I advocate transparency and simplicity not because it's a perfect system for
getting the exact amount of compensation appropriate (no such system exists) -
I advocate its use over the alternative which is based on empowering the
employer only and unfairly rewards people for being good at negotiation. I
allege the whole thing is a philosophical artifact created by the idea that
unregulated free markets can solve every problem: "just let the workers fight
over it, the best will get the most!"

Interestingly, a wide variation is skill is _not_ something that is addressed
at all by this don't-ask-don't-tell lottery scheme. If anything, it is _based_
on the idea that two given people with the same skill set end up getting
disparately compensated.

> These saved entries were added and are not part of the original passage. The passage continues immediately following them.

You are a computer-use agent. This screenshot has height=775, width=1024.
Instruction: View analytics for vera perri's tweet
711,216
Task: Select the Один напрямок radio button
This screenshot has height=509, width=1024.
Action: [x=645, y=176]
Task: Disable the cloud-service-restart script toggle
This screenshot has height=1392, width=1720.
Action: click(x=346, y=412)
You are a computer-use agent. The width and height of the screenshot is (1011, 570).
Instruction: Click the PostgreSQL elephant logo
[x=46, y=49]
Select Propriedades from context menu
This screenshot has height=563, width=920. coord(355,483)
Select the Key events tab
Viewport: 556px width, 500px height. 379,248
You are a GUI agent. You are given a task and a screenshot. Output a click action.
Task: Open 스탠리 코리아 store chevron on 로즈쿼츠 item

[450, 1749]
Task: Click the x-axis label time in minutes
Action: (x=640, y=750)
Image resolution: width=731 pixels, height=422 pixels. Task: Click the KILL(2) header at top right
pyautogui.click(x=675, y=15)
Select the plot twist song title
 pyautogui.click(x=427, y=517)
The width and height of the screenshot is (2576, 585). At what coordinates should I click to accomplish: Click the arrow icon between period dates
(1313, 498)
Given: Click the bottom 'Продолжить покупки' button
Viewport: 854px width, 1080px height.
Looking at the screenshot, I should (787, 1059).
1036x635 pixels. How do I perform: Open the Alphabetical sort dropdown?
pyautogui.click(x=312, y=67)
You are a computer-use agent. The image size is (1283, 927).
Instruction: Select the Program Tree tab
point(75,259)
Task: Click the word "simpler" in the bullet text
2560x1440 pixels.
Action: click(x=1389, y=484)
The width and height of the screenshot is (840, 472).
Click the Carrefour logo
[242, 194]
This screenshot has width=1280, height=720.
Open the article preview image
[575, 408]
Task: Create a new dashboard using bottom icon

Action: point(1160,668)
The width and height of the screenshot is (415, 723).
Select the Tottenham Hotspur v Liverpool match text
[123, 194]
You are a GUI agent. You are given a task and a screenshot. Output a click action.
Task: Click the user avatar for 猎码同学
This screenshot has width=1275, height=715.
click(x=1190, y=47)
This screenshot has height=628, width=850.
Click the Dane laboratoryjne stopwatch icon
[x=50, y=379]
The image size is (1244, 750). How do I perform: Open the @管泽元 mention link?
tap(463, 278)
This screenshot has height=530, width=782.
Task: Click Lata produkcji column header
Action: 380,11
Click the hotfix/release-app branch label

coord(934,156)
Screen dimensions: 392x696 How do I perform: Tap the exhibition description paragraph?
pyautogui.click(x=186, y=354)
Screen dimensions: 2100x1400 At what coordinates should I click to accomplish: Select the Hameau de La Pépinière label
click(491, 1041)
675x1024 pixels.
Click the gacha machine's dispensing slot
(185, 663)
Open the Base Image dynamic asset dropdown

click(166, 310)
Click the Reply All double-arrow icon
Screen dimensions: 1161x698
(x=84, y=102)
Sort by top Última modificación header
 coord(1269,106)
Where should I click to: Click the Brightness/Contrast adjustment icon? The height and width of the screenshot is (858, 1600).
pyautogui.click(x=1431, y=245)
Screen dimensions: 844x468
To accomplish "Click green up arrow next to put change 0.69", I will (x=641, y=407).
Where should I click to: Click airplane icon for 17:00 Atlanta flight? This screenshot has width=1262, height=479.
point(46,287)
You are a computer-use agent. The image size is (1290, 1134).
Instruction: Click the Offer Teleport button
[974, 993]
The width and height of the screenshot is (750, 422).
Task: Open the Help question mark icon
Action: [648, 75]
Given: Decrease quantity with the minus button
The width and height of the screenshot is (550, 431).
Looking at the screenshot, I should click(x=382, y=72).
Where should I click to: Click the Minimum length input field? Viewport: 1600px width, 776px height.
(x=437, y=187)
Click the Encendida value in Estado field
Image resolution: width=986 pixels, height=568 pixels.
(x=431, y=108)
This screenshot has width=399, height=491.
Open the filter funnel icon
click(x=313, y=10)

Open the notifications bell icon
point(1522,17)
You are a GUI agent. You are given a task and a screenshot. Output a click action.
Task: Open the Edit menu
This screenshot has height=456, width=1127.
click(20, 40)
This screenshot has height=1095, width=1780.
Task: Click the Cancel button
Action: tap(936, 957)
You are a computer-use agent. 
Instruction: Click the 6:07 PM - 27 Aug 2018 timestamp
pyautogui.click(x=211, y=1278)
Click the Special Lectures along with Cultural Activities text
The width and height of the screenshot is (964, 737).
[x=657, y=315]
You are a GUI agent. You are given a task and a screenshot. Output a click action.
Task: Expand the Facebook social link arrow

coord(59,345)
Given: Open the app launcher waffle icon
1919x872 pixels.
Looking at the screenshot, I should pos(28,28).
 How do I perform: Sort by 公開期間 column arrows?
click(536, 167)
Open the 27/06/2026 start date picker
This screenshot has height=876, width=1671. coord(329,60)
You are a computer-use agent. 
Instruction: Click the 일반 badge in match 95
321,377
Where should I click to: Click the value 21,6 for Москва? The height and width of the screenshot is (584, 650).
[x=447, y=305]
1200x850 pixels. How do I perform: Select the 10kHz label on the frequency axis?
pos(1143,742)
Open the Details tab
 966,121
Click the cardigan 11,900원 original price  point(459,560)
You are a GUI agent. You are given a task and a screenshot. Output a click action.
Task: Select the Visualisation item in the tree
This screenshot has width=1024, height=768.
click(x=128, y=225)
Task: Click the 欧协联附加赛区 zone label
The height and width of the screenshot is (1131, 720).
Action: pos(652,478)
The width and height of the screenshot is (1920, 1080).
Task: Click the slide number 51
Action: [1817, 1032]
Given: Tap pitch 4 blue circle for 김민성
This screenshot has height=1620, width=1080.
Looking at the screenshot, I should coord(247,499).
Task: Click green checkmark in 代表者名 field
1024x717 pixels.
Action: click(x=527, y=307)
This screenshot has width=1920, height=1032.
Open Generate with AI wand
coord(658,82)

In what world can that look right to anyone? People
wonder why women and minorities get paid less than white males: that is the
reason why right there.

The truth is, I'd rather rest well _knowing_ I get the same compensation as a
coworker than spending energy wondering whether I'm getting ripped off or not.
And here's the shocker: I don't want my coworker to get ripped off either! Now
if a team member happens to be awful, and he keeps on failing upwards through
the ranks of the company, I prefer to have some visible indicators for that as
well. You say you prefer to make twice the salary as that guy, but under the
system you're advocating you couldn't even _know_ whether that is indeed the
case.

 _> I (and likely you) don't want to be lumped in with whatever the "average"
worker of my years experience and skillset is making. _

That really depends on the company and the kind of colleagues you are dealing
with. I'd prefer to work in a team where I'm not above everyone else. I like
being surrounded by people who inspire me and whom I can maybe inspire in
turn. Being lumped together with comparatively untalented coworkers is not
just a compensation issue, it also creates an environment where one part of
the team has to constantly shoulder additional workload and carry the
underperformers (who by the way are almost always better at politics).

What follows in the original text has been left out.